---------- DATASET ENTRIES ----------
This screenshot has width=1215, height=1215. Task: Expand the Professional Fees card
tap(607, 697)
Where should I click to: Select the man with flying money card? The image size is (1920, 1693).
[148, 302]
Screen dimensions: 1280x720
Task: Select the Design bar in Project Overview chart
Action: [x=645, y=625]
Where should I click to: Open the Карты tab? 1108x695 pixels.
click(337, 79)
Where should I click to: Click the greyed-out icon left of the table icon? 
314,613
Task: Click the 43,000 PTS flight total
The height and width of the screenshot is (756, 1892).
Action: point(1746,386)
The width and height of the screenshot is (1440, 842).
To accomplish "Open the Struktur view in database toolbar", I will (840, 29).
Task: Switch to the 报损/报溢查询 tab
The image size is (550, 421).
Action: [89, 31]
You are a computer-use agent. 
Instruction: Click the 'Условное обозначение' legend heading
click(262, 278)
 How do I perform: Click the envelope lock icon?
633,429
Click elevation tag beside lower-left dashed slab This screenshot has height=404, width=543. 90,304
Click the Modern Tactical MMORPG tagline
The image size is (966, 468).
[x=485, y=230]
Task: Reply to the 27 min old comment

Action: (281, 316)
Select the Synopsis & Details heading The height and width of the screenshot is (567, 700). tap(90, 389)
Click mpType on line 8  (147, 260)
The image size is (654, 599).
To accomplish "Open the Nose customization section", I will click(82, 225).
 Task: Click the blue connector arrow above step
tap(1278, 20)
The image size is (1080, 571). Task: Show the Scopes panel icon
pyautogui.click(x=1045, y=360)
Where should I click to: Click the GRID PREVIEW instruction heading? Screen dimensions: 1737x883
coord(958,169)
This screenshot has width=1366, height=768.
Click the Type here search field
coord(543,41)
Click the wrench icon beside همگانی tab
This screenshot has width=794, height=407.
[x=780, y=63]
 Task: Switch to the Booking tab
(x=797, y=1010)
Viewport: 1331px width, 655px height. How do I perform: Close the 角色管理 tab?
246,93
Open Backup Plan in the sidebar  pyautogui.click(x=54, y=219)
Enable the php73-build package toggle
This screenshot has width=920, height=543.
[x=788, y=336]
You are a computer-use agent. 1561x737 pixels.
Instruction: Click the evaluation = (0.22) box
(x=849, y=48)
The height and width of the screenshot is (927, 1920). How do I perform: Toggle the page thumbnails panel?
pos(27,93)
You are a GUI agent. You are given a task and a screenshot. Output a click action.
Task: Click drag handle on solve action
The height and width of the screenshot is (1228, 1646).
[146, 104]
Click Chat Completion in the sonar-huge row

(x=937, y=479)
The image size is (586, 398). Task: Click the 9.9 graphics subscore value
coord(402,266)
----------
## DIRECTIONS FOR THIS TASK
For this exercise, gather every line of the data that contains the word "agent".

## ANSWER SECTION
You are a computer-use agent. 
You are a computer-use agent. 1561x737 pixels.
You are a GUI agent. You are given a task and a screenshot. Output a click action.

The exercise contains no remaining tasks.